Ce que dit Valérie Pécresse, qui rappelle les fondements de la filiation, est absolument compatible avec une vision réaliste de l'évolution de la famille aujourd'hui. Son rapport intègre la diversification des modèles familiaux. Même si sur certains aspects - vous savez que je suis favorable par exemple au mariage des personnes homosexuelles - je trouve que les travaux de la mission ne vont pas assez loin dans leurs préconisations, les droits de l'enfant sont au cœur du rapport et c'est bien le plus important, ce qui doit nous réunir tous.
J'ajoute en aparté que Valérie Pécresse préconise aussi une délégation de responsabilité parentale pour le beau-parent, mesure susceptible de concerner les 3 millions de mineurs qui ne vivent pas avec leurs deux parents. Il s'agit d'une disposition moins rigide que la délégation d'autorité parentale instaurée par la loi de 2002 et qui conduisait à placer un tiers au même niveau de responsabilité parentale, ce qui était peu utilisé. Elle propose donc que les parents puissent désigner un délégué pour les actes de la vie courante de l'enfant (sortie d'école, voyage à l'étranger, hospitalisation), sans aller plus loin. J'imagine que ce sujet doit également faire débat sur votre site, car dans un contexte de familles monoparentales, homoparentales, recomposées… le statut du parent social est un thème à considérer.
P.S. : Si vous aviez demain un " pouvoir décisionnaire " au niveau de notre pays ou de l'Europe, quels seraient les fondements de votre politique familiale, notamment à l'égard des familles monoparentales ?
Je reviens encore aux femmes, car vous savez que la défense des droits de celles-ci structure mon engagement politique depuis toujours ! Savez-vous que la moitié des femmes déclarent avoir été contraintes de renoncer à leur emploi ou d'accepter un temps partiel faute de place en crèches ? Qu'une famille sur deux déclare ne pas avoir accès au mode de garde initialement souhaité ? On mesure bien que ce qui constitue déjà un casse-tête permanent pour les familles est décuplé dans un cadre monoparental. J'estime que c'est là-dessus qu'il faut agir, lutter contre la précarité professionnelle (en engageant par exemple un programme spécifique de retour à l'emploi aux bénéficiaires de l'API), sécuriser les parcours, et aider à la meilleure conciliation des différents temps de la vie.

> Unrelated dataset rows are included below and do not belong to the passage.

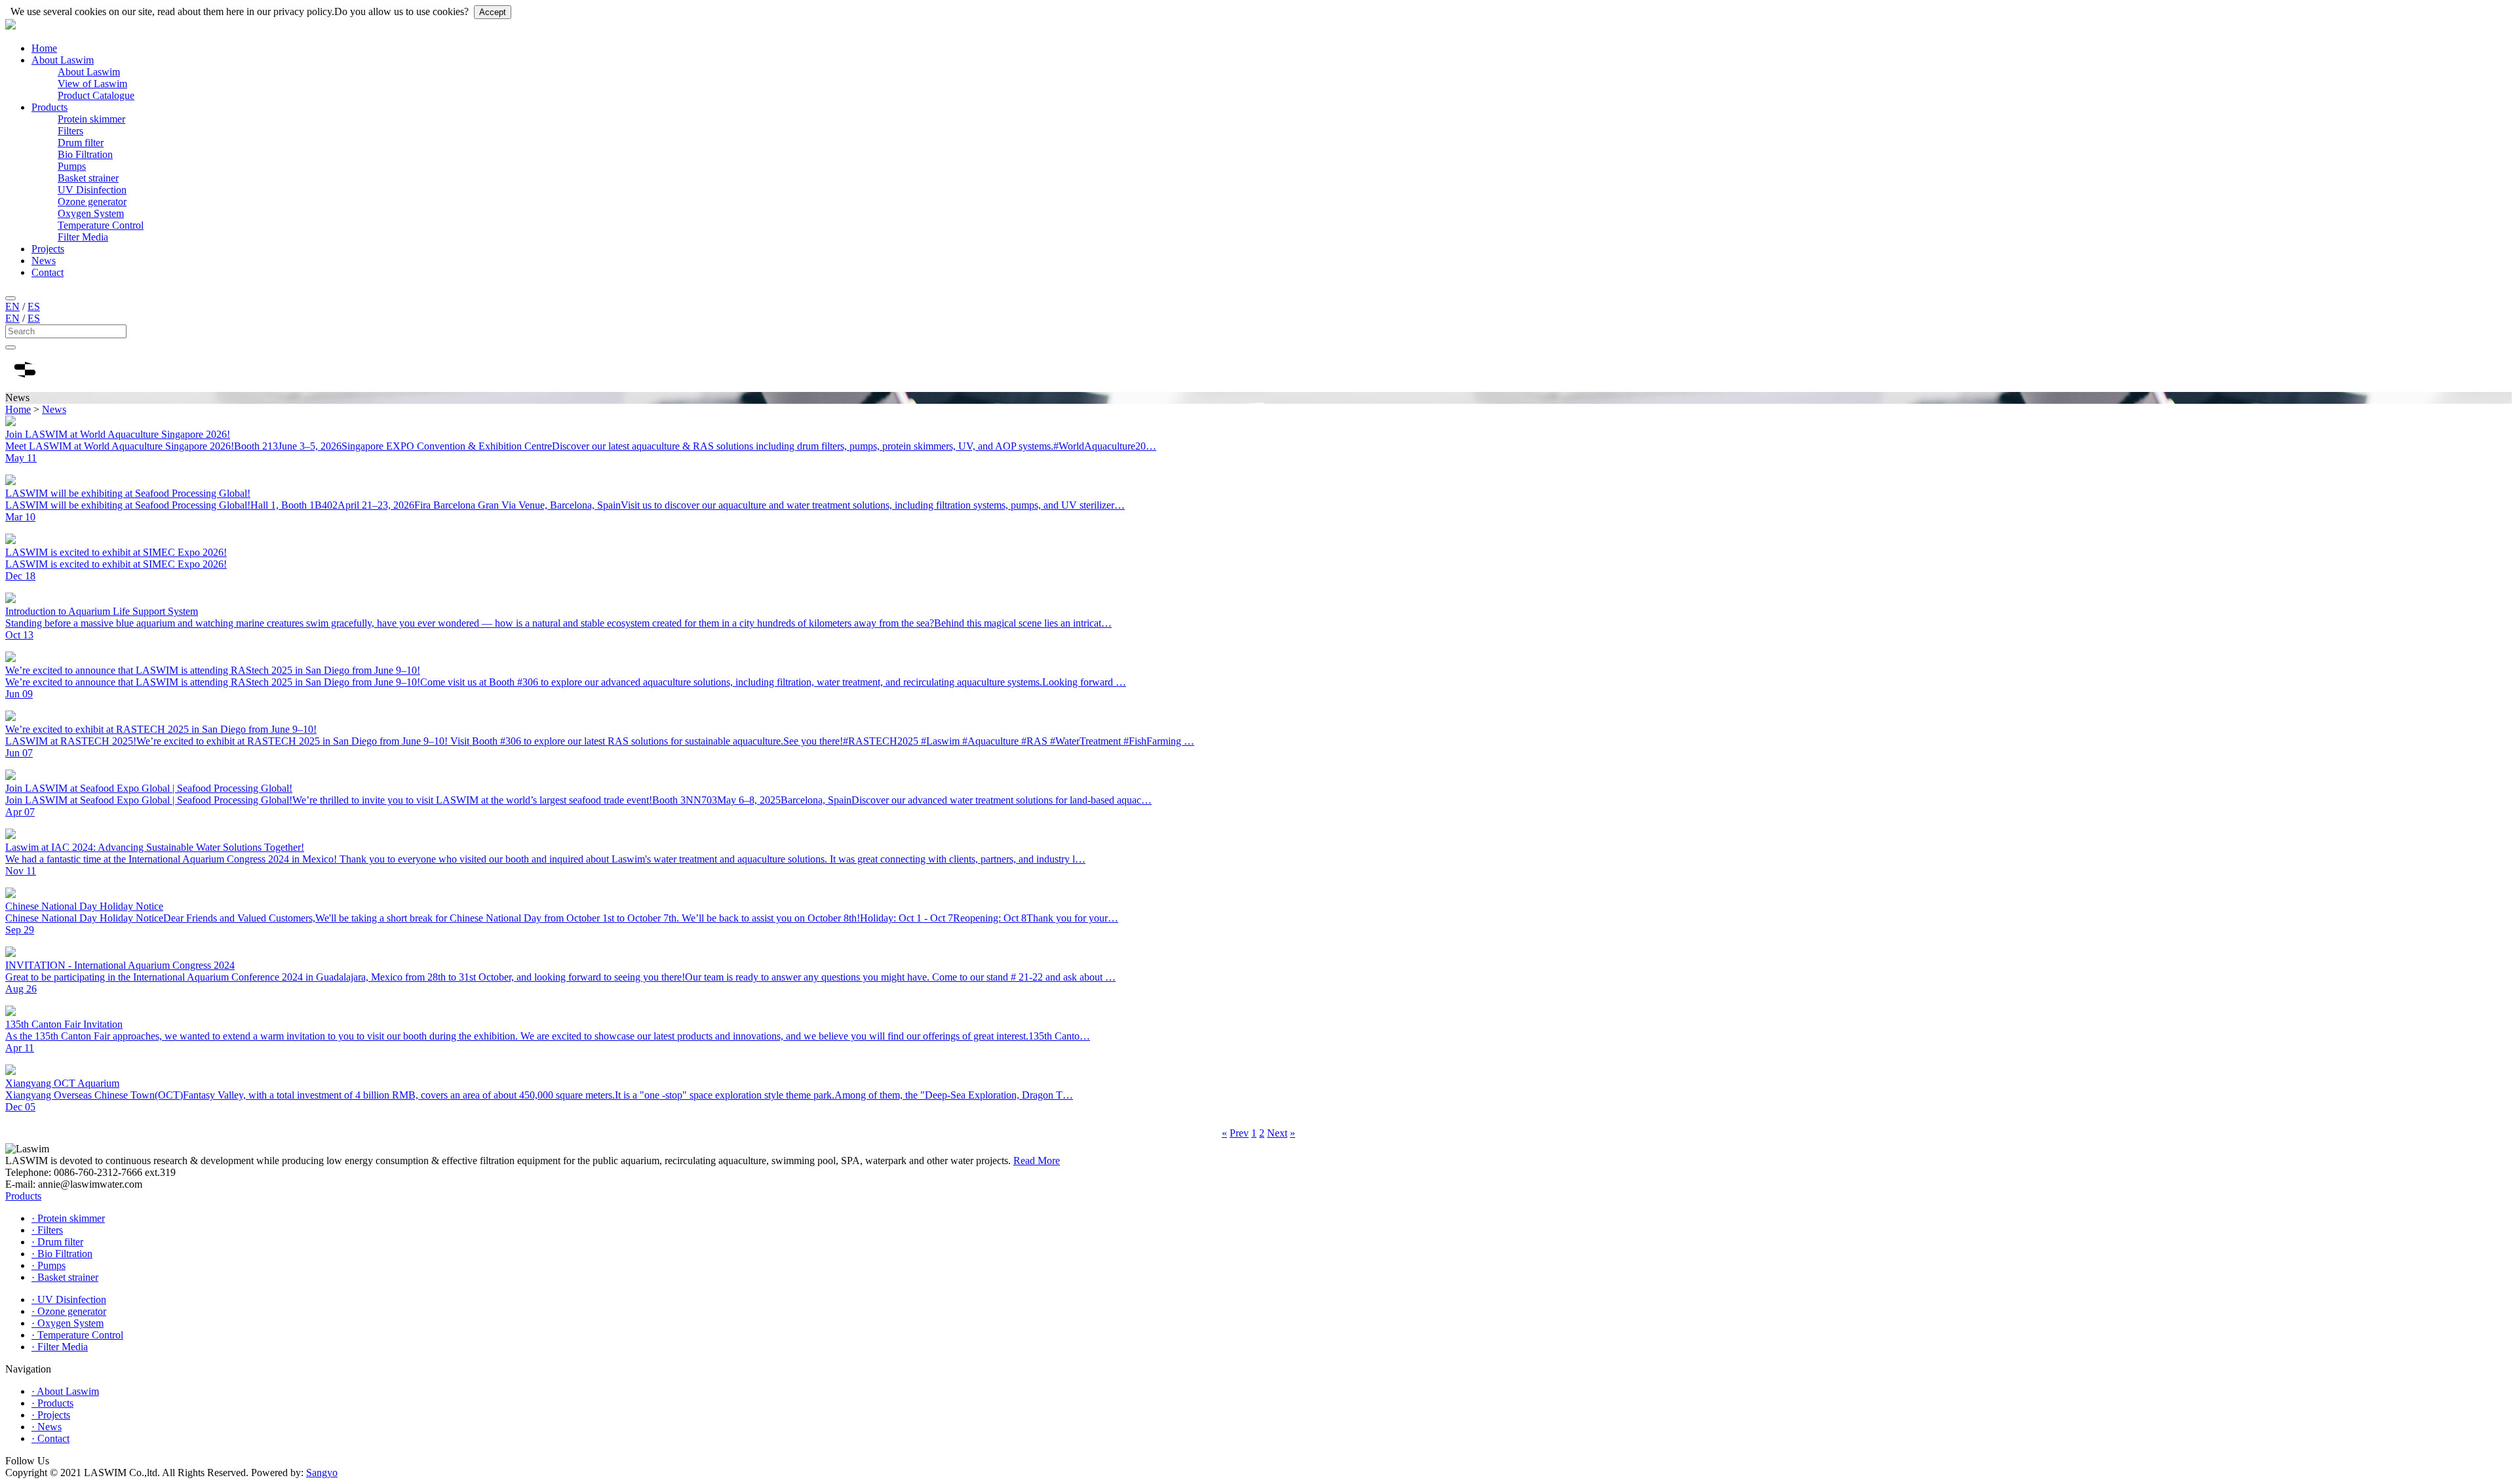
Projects (47, 248)
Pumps (72, 166)
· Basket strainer (64, 1277)
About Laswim (62, 60)
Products (49, 107)
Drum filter (81, 142)
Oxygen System (91, 213)
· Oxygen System (67, 1323)
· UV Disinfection (68, 1299)
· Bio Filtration (61, 1253)
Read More (1036, 1160)
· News (46, 1426)
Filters (70, 130)
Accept (492, 12)
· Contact (50, 1438)
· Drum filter (57, 1241)
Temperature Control (101, 225)
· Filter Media (59, 1346)
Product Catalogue (96, 95)
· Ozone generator (68, 1311)
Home (44, 48)
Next (1277, 1133)
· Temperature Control (77, 1334)
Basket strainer (88, 178)
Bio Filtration (85, 154)
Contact (47, 272)
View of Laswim (92, 83)
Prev (1239, 1133)
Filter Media (83, 237)
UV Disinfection (92, 189)
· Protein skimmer (68, 1218)
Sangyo (322, 1472)
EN (12, 306)
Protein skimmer (91, 119)
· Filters (47, 1230)
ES (34, 306)
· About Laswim (65, 1391)
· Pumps (48, 1265)
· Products (52, 1403)
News (43, 260)
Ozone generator (92, 201)
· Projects (50, 1414)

P.S. : A l'issue de cette interview, vous sentez-vous plus " sensibilisée " et pensez-vous pouvoir " défendre notre cause " ?

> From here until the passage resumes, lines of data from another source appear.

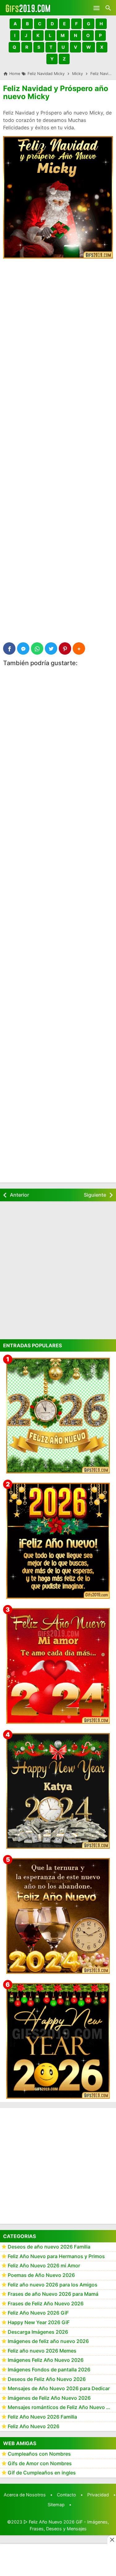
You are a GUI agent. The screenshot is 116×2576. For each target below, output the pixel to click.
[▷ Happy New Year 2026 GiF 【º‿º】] (58, 2041)
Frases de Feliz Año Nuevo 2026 (46, 2303)
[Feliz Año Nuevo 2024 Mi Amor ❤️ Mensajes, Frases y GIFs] (58, 1666)
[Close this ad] (111, 2539)
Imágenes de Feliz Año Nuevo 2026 (49, 2398)
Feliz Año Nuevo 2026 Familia (42, 2417)
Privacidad (98, 2494)
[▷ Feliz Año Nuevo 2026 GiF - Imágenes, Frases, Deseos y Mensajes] (28, 7)
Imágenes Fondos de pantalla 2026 (49, 2369)
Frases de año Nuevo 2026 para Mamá (53, 2294)
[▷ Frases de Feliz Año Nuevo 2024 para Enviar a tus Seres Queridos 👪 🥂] (58, 1916)
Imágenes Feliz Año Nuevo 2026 (46, 2360)
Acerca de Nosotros (25, 2494)
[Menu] (96, 7)
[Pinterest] (65, 648)
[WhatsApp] (37, 648)
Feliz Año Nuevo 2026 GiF (38, 2313)
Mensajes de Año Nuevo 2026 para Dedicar (59, 2388)
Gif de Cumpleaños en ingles (42, 2473)
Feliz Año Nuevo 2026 (33, 2426)
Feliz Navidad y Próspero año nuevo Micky (55, 92)
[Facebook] (9, 648)
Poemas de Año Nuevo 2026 (41, 2275)
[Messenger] (23, 648)
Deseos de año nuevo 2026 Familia (49, 2247)
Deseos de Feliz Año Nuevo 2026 (47, 2379)
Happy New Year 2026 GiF (39, 2322)
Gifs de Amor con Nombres (40, 2463)
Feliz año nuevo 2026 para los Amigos (52, 2285)
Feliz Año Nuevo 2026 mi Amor (44, 2265)
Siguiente (95, 1195)
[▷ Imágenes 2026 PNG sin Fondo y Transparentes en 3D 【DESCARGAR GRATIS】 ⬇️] (58, 1415)
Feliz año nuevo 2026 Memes (42, 2351)
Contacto (66, 2494)
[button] (15, 24)
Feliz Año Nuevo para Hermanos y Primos (56, 2256)
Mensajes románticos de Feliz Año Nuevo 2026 (62, 2407)
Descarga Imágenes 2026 (38, 2332)
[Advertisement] (58, 324)
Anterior (19, 1195)
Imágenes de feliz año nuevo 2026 (48, 2341)
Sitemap (56, 2504)
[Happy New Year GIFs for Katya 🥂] (58, 1791)
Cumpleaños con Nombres (39, 2454)
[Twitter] (51, 648)
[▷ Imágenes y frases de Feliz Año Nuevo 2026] (58, 1541)
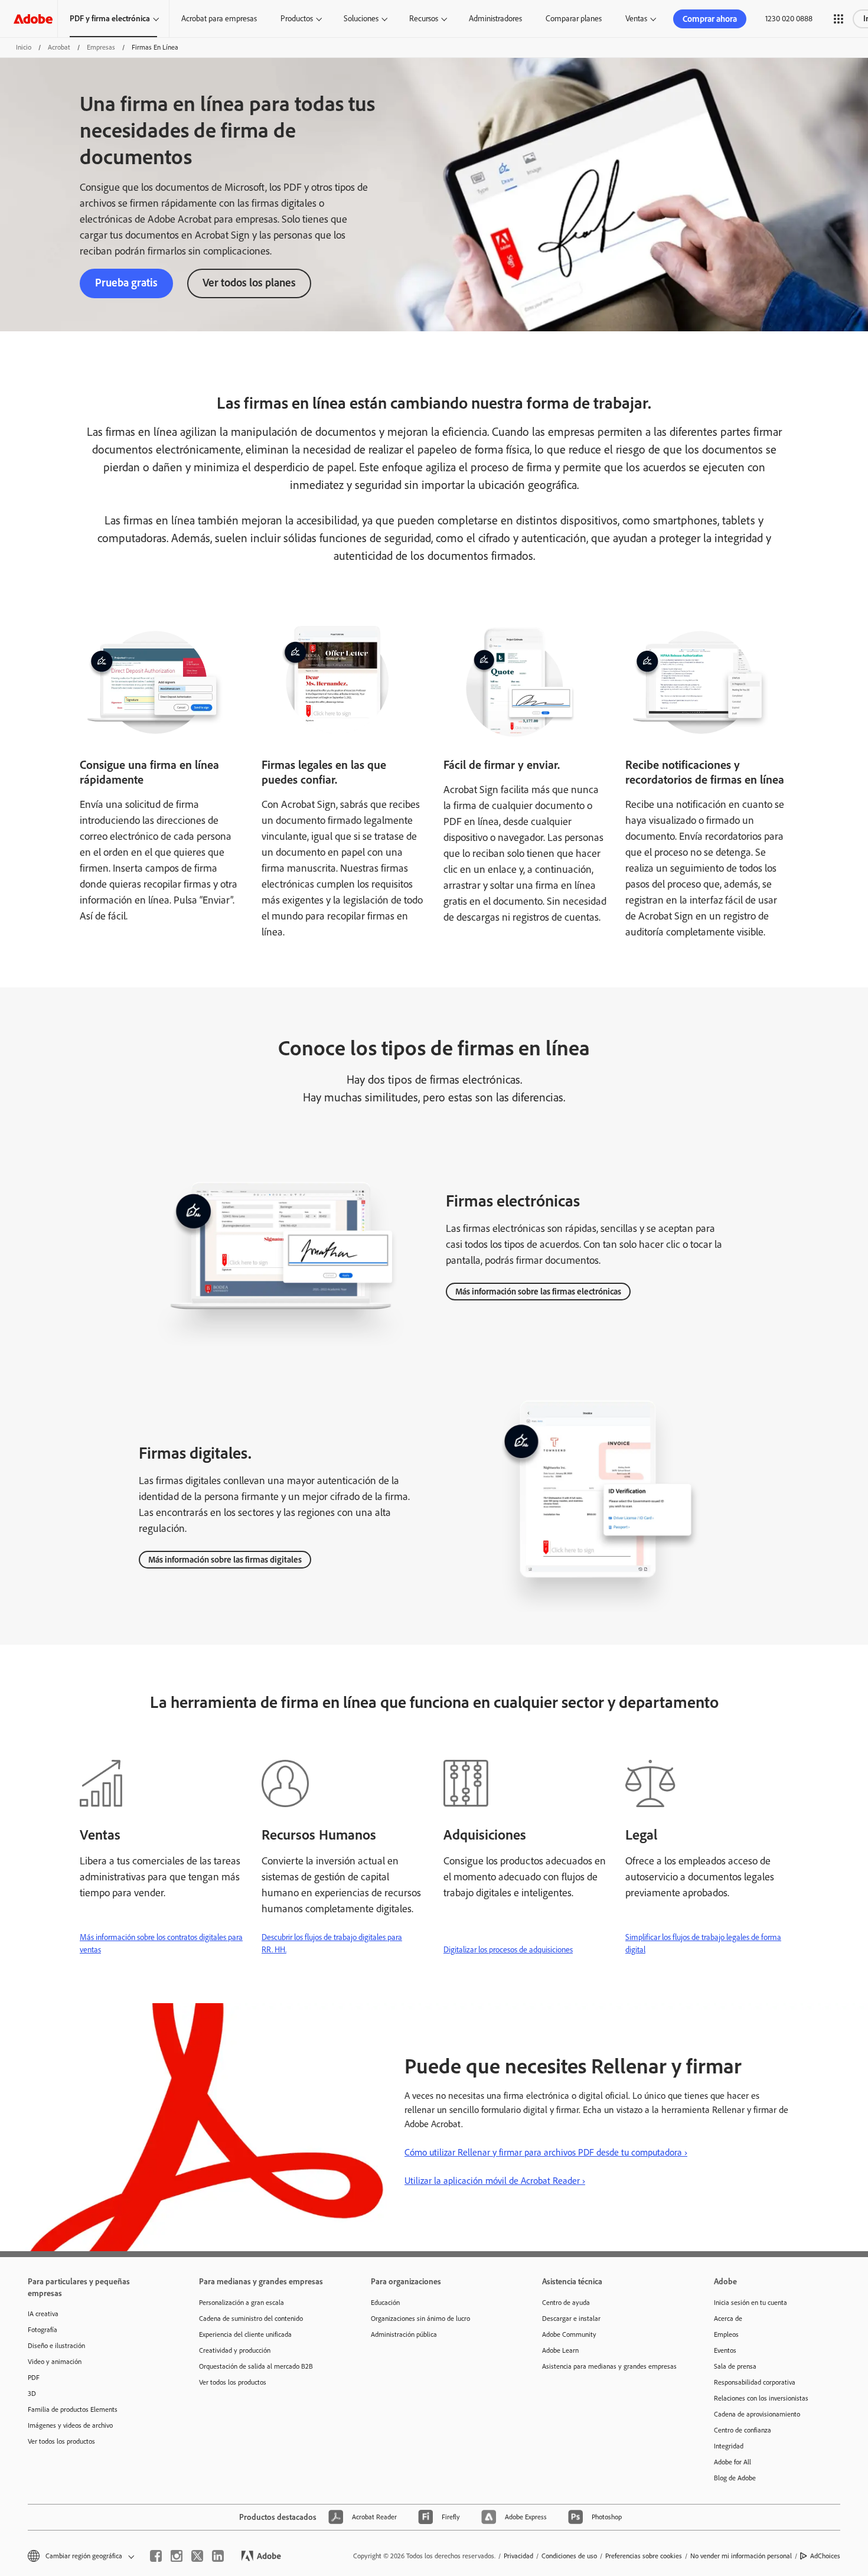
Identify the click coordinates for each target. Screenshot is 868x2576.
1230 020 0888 (788, 19)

En ce qui concerne la famille, vous m'accorderez que j'ai toujours eu à cœur de défendre les causes qui me tenaient à cœur, et mon combat en faveur du Pacte Civil de Solidarité, où je n'avais pas dans ma famille politique que des alliés, en témoigne ! Je suis donc heureuse d'avoir pu, grâce à cette interview, initier un dialogue avec vous sur le thème des familles monoparentales, et suis naturellement volontiers disposée à poursuivre cet échange et à prendre connaissance des propositions concrètes que vous seriez amenés à faire, notamment dans la perspective des prochaines échéances électorales.